---------- Page text ----------
Listening to this song for the first time on Saturday night, I knew instantly it was completely outstanding because it touched every sore spot in the modern Irish psyche. It made the hair on the back of your neck stand up and it brought the entire house to its feet for an ovation at the end.

A searingly powerful song, “Rise Above” is also one of the most emotionally affecting things that Bono has ever written. And Carney, who got his start as a singer in a band with his siblings in a band also called Carney, really sings like he means it:
“And you said rise above, open your eyes of love/
And you said rise above? But I can’t, I can’t.”

Bringing these new and still unknown songs to the public Carney, who has been playing instruments since before he could talk, is a natural salesman.

There are two things that you just can’t fake on Broadway -- musicality and heart -- and thanks to his abundance of both Carney carries the whole show on his fairly slender shoulders.

And whenever proceedings threaten to become a little too sweet there’s the Edge’s sonic wall of electric guitar to remind you that Irish rock and rollers wrote this score, and they’ll be having none of that lovey dovey stuff (well, all right, maybe just a little -- but that’s it, right).

And while you’re sure to enjoy (most) of the music, remember that important as it is, it’s just one part of this extraordinary show.

Along the way there are battles that bring us to the 7 train into Queens, the 59th Street Bridge, the Brooklyn Bridge, and even the Chrysler Building. Believe me, you can expect to be knocked out by the staggering scale of the thing.

And as it dashed from set piece to spectacular set piece, a question I started asking myself is who came up with the idea for this ridiculously ambitious show in the first place? Who thought, “Hey, I know, what Broadway really needs is comic superheroes hanging from spider’s webs and having complex aerial battles over the audiences’ heads?”

Who, in other words, was mad enough to conceive of it?

Records show it evolved from conversations between Taymor, Bono, Edge and others, but since the show has already achieved legendary status for all the wrong reasons the permutations of that effort may never be fully told. Stories become legends on Broadway faster than anywhere else on Earth, after all.

So what can you expect when you take a deep breath and pay the astronomical ticket prices? If you imagine, as I did, that the spider’s webs on view will be of the ropey variety we associate with Peter Pan you will have your mind blown when you see what actually happens.

Spider-Man and the Green Goblin will have complex midair battles right over your head. This Spider-Man shoots webs, dances on the walls and even ceilings, he flies about the theater and the main stage, he suspends himself from the Brooklyn Bridge and the Chrysler Building, and at other times he floats gently through the air in dream sequences so gorgeous they’ll melt your heart.

Watching the musical on Saturday night, it was hard to imagine how this massive show will play six days a week, month after month without some kind of incident since the timing, athleticism and technical know how all seem to turn on a dime.

Just one false move – even the tiniest one – and the whole thing could come crashing, as some of the actors found to their horror during the show’s initial previews starting last November, when set malfunctions and injuries to the actors turned Spider-Man into a running national joke.
----------
◆ What you should do
Continue the review of the Spider-Man Broadway musical from its final sentence.
---------- Entries shown ----------
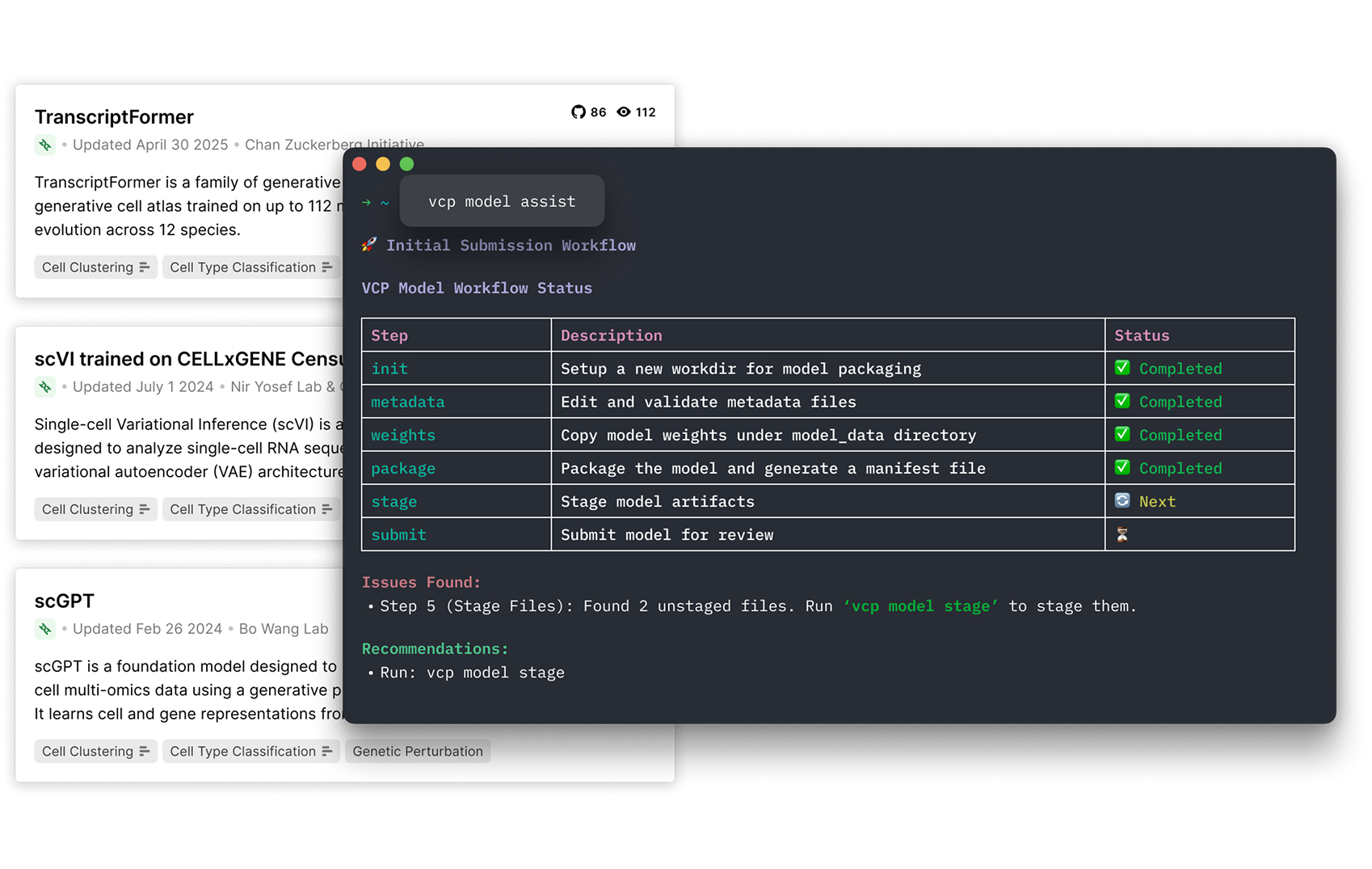Image resolution: width=1372 pixels, height=869 pixels.
Task: Open the filter dropdown on Cell Clustering tag
Action: point(144,267)
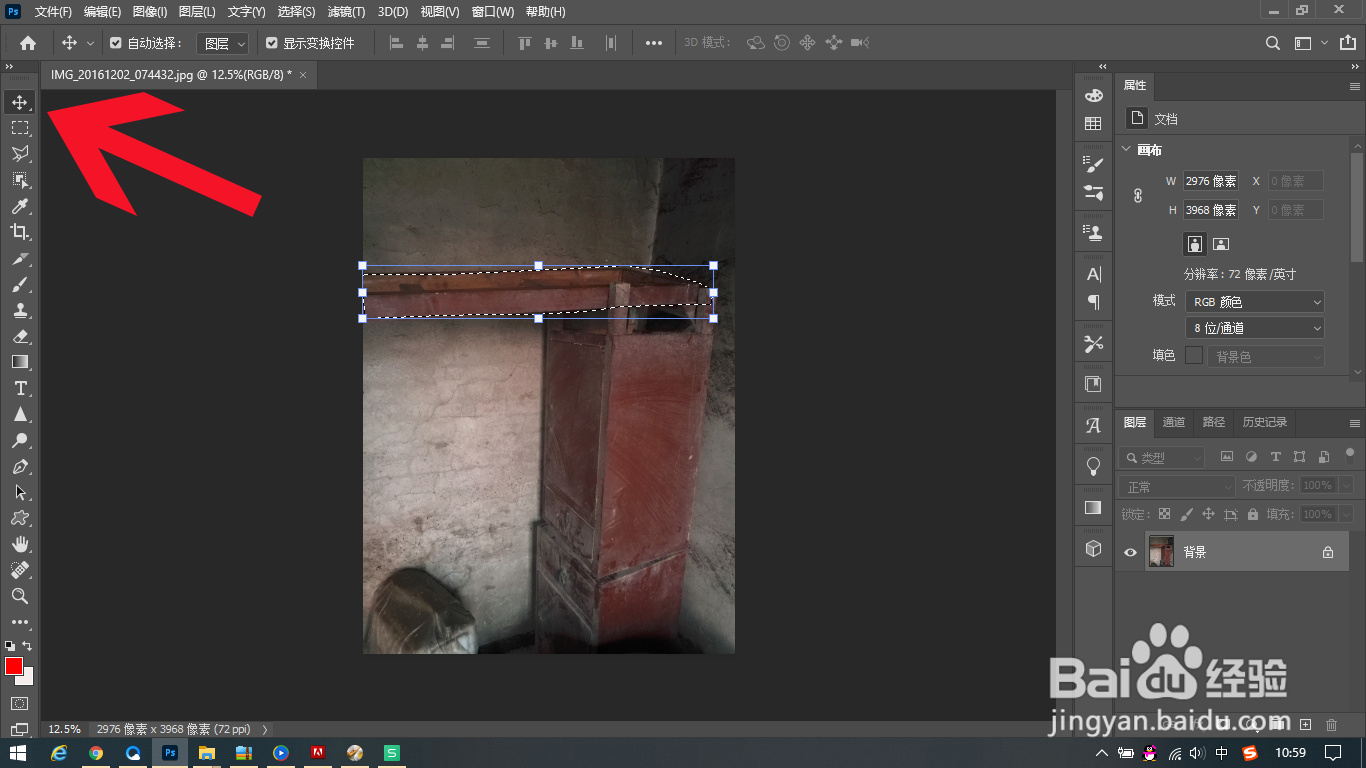This screenshot has width=1366, height=768.
Task: Hide the 背景 layer with its eye toggle
Action: (x=1130, y=551)
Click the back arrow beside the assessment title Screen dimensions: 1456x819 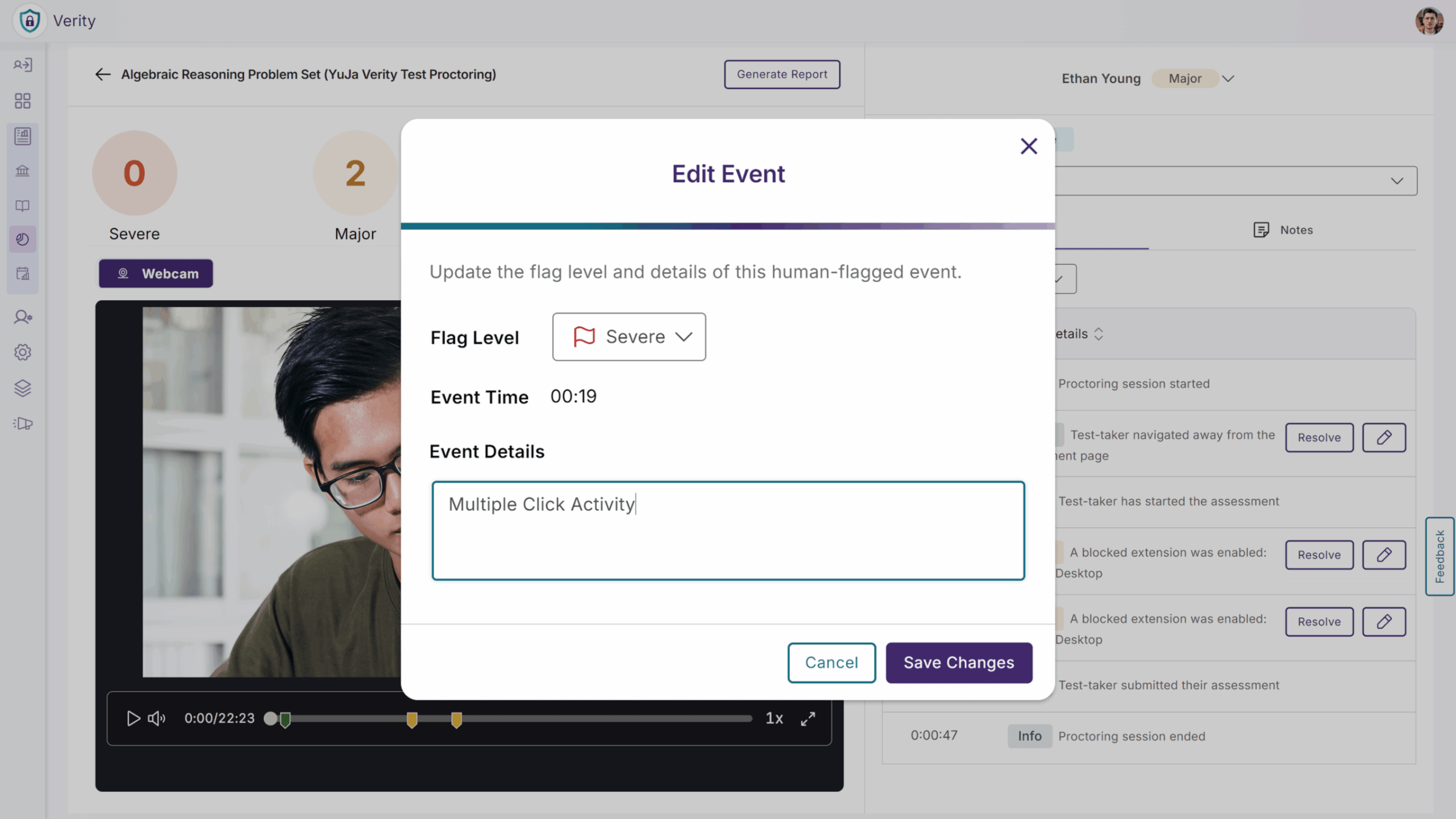coord(103,74)
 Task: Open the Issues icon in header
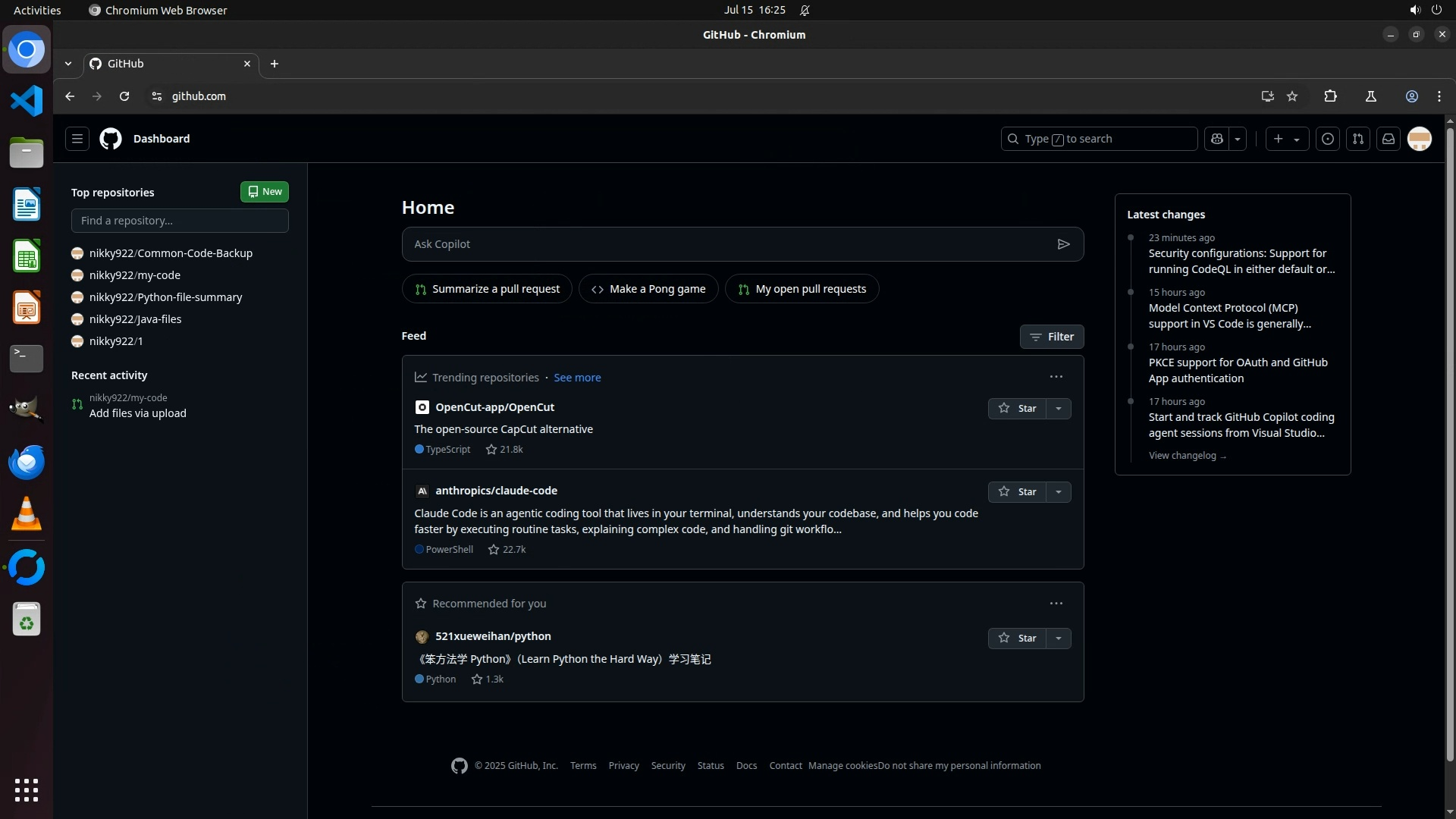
----------
◆ Exercise response
The technical wizardry of the show brings the audience to a level of attention that they might not otherwise pay to a production of this kind, and the marvelous thing is that your attention is rewarded. 
When you hear Edge’s soaring guitar I defy you to remain unmoved. Music in the hands of this Irish pair becomes something rich and strange, far greater than the sum of its parts, as any U2 fan has known for decades. Taymor makes magic, but so too does Ireland’s greatest rock group. 

Don’t think there aren’t some false notes in a show this ambitious. The Scissor Sisters disco beat of the act two opening number “A Freak Like Me” is one of the least successful songs in the show, for my money, but it’s given one of the biggest billings. Longtime fans know that U2 have always had a bit of a problem with cool and with disco in particular, which the Pet Shop Boys once noticed and lampooned them mercilessly for.

U2 are many things, but they have never been hip, exactly. It’s just not what they do.

U2 are about transcendence and yearning. They’re not about the East Village. And that fact hasn’t changed since Pet Shop Boy Neil Tennant crossed the massive U2 hit “Where the Streets Have No Name” with “Can’t Take My Eyes Off You.”

So when they try to come off as ironic and knowing in Spider-Man they instead just sound caustic and a little sour – like your older brother who’s miffed he didn’t get the invite to the wacky party.

“All the weirdoes’ in the world are here right now in New York City,” Bono writes. That’s the kind of sentiment that’ll play well to the tourists just in from Kansas, but it sounds more than a bit lazy to the kids from New York. You wish he’d just leave it Lady Gaga, because it’s her style, not his.

One or two other numbers in an overall wonderfully successful score miss their mark emotionally too.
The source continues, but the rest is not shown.